Старуха схватила ее и, не веря удаче, спросила:

— Не жалко?

— Нет, — бросил майор уже на ходу, прикинув, что «пятерка» — почти четыре пачки «Пегаса».

— Там митингуют, ты сходил бы посмотрел, — предложила старушка, переходя с Богдановым на «ты».

— Угу, — пробурчал Валентин, спеша к офису Ромады.

Тут произошло непредвиденное. А. А. успел, побывав в конторе, срочно на день или даже на два умчаться в Петербург. Одним словом, тут Богданов пролетел.

Покидая офис, он подумал о том, что теперь не увидит издателя до возвращения с Чукотки, и похлопал себя по внутреннему карману пиджака, где лежал билет на рейс Москва — Анадырь и обратно. Драгоценный документ находился на месте. Это очень обрадовало и даже воодушевило Богданова. Шагая к машине, он обратил внимание на небольшую толпу у памятника героям Плевны. Там действительно проходил митинг: человек на возвышении, яростно размахивая руками, вещал собравшимся послушать его досужим гражданам.
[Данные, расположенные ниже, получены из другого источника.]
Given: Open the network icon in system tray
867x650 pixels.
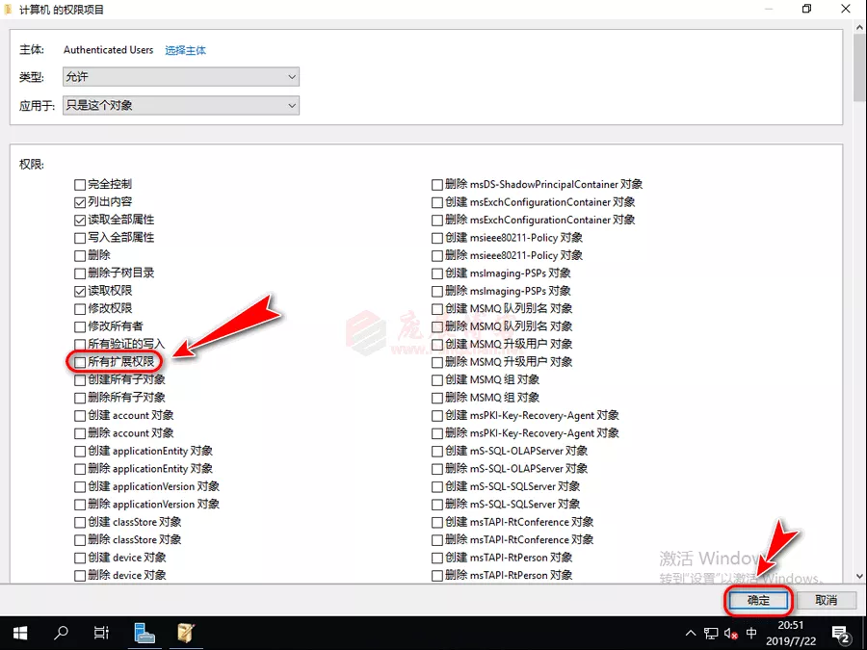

«Подойти, что ли?» — спросил себя Валентин и, даже не успев подумать: «А за каким чертом?», пересек улицу.

Говорят — помянешь черта, а он тут как тут. Видно, не пустое болтают. Едва перейдя дорогу, Валентин узнал оратора. Митинг, как скоро выяснил майор, подготовило общественное движение «Защитники отечества», руководство которого в очередной раз призвало «все здоровые силы страны» объединиться для «борьбы с захватчиками».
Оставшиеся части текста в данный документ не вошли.